At a time when it seems like everyone — from Supreme Court justices, to gubernatorial candidates, to HR benefits managers — is vying to define the healthcare experience for women, Tia has turned to real women in the world to tell us what they want from our healthcare system and from policymakers and elected officials. We believe that listening to women and empowering them as makers and shapers is essential to positive transformation in our healthcare system and society at large.

On the eve of America’s midterm elections and as a testament to our deep rooted belief in listening to women, Tia commissioned a national survey of 1,000 American women aged 18-65 to help us define the new standard of care for women in post-Roe America. The research offers a blueprint for providers, policymakers, and healthcare leaders to expand quality and access in real women’s terms when the stakes have never been higher.

Survey findings

Finding #1: The end of Roe v Wade has further eroded women’s trust in the US healthcare system while also pushing reproductive health to the top of their priority list as voters.

What real women told us:

  • 69% of women agree that lawmakers are not making decisions based on what women really want since the end of Roe v Wade
  • 55% of Gen Z and Millennial women trust the US healthcare system less than they did before the end of Roe v Wade
  • 79% of women say that public funding to support access to family planning and birth control is a priority
  • 76% of women say that passing a national law that would require all states to keep abortion legal is priority for them
  • 68% of women say improving access to abortion pills is a priority

Finding #2: Women don’t feel listened to or taken seriously by traditional healthcare, leading to mistrust, delays in care, and poor outcomes. Black women and women of color reported the highest rates of being ignored or dismissed by the healthcare system.

What real women told us:

  • 63% of all women and 70% of Black women have been seen by a doctor who wasn’t listening to their concerns
  • 69% of all women and 73% of women of color don’t think their doctor takes into account personal factors like trauma, family history, or finances when making recommendations for treatment
  • 48% of all women and 58% of Black women have had a doctor ignore or dismiss their symptoms

Finding #3: Women report being treated as a reproductive part or positive pregnancy test, and not a whole person - leading women to piece together care across a fragmented system.

What real women told us:

  • 59% of women strongly agree that mental health should be a core part of primary care
  • 40% of women said their healthcare didn’t include screenings of their physical, mental, and emotional health
  • 25% of women seek care from four or more providers per year

The survey results paint a clear picture: women as a group — 51% of the population who control more than 80% of the U.S. healthcare dollars — feel neglected by a healthcare system that’s been designed by and large for men. This data is corroborated by macro data on worsening outcomes and rising costs, which demonstrates the serious consequences that distrust, fragmentation, and barriers to access have on the health and wellbeing of women, their families, communities, and our economy and society at large.

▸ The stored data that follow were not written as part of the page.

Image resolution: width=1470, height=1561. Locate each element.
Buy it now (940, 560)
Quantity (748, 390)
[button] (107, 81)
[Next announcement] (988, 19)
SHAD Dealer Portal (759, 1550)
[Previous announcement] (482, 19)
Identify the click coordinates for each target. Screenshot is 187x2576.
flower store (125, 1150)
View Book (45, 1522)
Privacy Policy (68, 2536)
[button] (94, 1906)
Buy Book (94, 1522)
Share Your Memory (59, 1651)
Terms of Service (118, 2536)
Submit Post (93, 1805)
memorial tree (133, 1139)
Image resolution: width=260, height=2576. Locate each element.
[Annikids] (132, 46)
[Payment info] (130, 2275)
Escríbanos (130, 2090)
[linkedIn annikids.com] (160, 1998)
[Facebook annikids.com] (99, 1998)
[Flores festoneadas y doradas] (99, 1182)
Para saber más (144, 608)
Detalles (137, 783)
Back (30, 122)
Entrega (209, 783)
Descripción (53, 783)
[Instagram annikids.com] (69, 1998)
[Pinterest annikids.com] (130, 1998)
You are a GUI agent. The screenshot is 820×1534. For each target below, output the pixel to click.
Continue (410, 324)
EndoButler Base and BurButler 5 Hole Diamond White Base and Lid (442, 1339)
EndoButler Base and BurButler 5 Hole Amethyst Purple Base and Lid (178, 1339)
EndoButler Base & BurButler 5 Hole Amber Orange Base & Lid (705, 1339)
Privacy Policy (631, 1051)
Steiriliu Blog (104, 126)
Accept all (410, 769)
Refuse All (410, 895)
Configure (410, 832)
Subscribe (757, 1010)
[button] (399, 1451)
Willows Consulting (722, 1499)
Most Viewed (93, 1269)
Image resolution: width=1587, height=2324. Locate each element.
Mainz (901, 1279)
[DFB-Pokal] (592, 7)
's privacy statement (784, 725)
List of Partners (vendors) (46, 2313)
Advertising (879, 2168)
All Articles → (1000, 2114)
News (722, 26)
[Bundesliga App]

Tia's blueprint for the new standard of care for women

While these harrowing statistics point to the negative cascade of the Dobbs ruling — from the exam room to the boardroom and to our companies’ and country’s “bottom line” — we see an opportunity to pave a positive path forward with a new standard of care that’s defined by real women. Informed by this research and years of real world care delivery coast to coast, Tia is putting forth the new standard of care by and for women that can serve as a blueprint for policymakers and healthcare leaders to expand access and improve quality in a post-Roe America. The core tenets are:

1. Healthcare that hears you

While listening to women should be table stakes, unfortunately, it’s the exception not the norm for the majority of American women. Put simply, listening is the bedrock of effective diagnosis, treatment, and trust. Moreover, women want to be empowered as their own best advocates, with education, tools, and supportive clinical partners who can help women define their path to optimal health, for themselves. That includes:

  • Training for providers and sufficient appointment time that enables them to listen to women, to take their concerns seriously, and to make decisions with, not for, them
  • Training on bias and cultural competency to take into account the diversity of women’s lived experience across race/ethnicity, gender identity, sexual orientation, sexual trauma, size, and more
  • Patient education to complement care and improve body literacy, reduce stigma, and ensure women can make empowered decisions inside and outside of the doctor’s office

2. Care for whole people & whole lives

Women know they are not an assortment of symptoms or a set of reproductive life events, but whole, interconnected people. Women want healthcare that treats them as whole people, across their whole lives. That includes:

  • Integrated physical, mental, and reproductive healthcare, that’s inclusive of but not limited to abortion or becoming a parent
  • Prevention-focused healthcare that treats root causes, not just sickness or symptoms
  • Relationship-based care that grows with and provides continuity for women from puberty through menopause and beyond

3. Connected primary and specialty care

While expanding access to comprehensive women’s primary care is essential to giving women the “homebase” they’re looking for (and critical to improving outcomes and reducing costs), women also want and need access to coordinated specialty care. That includes:

  • Access to exceptional specialists when appropriate, whether for heart health and cancer care or obstetrics and gynecological surgery
  • Smooth coordination and communication between specialists and their primary care provider with a shared electronic health record that travels with them
  • Price and insurance transparency to help women plan and manage the finances around their care and that of their families

4. Care through community

Women’s health can be lonely, isolating, and all-too-stigmatized. At a time when mental health, stress, and loneliness are at record highs and disproportionately impacting women, women want healthcare that builds relationships, meaning, and connection — both with providers and with other women with shared experiences. That includes:

  • A unified care team of providers specializing in different modalities who collaborate and give patients “multiple tools” to manage their whole health
  • Community-based care such as group therapy, support groups, and educational classes that connect women with other women
  • Intentionally-designed clinics that make you feel comfortable talking to your provider about stigmatized topics

Women have and will continue to vote in elections and with their dollars to demand the new standard of care that centers their wants and needs. It’s time that we listen.

Survey methodology

Tia conducted a representative quantitative survey of 1,171 women across the US ages 18-65 balanced to the U.S. Census in terms of demographics. Respondents were surveyed online from September 21, 2022 to October 4, 2022 and asked about their personal experiences with, and opinions about, the traditional healthcare system.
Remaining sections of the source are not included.